I wrote the code below to save a vector of struct to a binary file. The problem is the reading stops before all the written data is read.

Changing the reinterpret_cast<const char*> with (char*) or (const char*) does not help or change the output.

Seeing as it does read the right number for the data it does read the code is at least partially right.
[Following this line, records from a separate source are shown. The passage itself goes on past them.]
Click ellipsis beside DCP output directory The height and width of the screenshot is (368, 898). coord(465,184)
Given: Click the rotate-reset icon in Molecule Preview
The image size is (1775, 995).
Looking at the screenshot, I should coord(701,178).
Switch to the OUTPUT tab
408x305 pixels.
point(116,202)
Is there something obvious i'm missing? Or why does this not work?

#include <iostream>
#include <fstream>
#include <vector>

struct Pixel {
    long long data;

    Pixel() {
        data = 0;
    }
    Pixel(long long data) :
        data(data)
    {}
};

void saveToBin(std::vector<Pixel>* pixels) {
    std::ofstream binFile;
    binFile.open("test.bin", std::ios::binary);

    if (!binFile.is_open()) {
        perror("Error open");
        exit(EXIT_FAILURE);
    }
    
    for (int i = 0; i < pixels->size(); i++) {
        binFile.write(reinterpret_cast<const char*>(&pixels->at(i)),sizeof(Pixel));
    }
    
    binFile.close();
}

void readBin(std::vector<Pixel>* pixels) {
    std::ifstream binFile;
    binFile.open("test.bin", std::ifstream::in);

    if (!binFile.is_open()) {
        perror("Error open");
        exit(EXIT_FAILURE);
    }

    Pixel p;
    while (binFile.read(reinterpret_cast<char*>(&p), sizeof(Pixel))) {
        pixels->push_back(p);
    }

    binFile.close();
}

int main()
{
    std::vector<Pixel> vecOrig;
    for (int i = 0; i < 1000; i++) {
        vecOrig.push_back(Pixel(i*7));
    }

    std::vector<Pixel> vecRead;

    saveToBin(&vecOrig);
    readBin(&vecRead);

    std::cout << "starting length : " << vecOrig.size() << " , read length : " << vecRead.size() << std::endl;
    for (int i = 0; i < std::min(vecOrig.size(), vecRead.size()); i++) {
        std::cout << vecOrig[i].data << " -> " << vecRead[i].data << std::endl;
    }
}
binFile.open("test.bin", std::ios::binary);

The output file was opened in binary mode.

binFile.open("test.bin", std::ifstream::in);

The input file was not.

This only matters on operating systems that trace their lineage to MS-DOS, and if your binary file happens to have a 0x0D byte it will be gratuously deleted, when read. Open the input file in binary mode, too.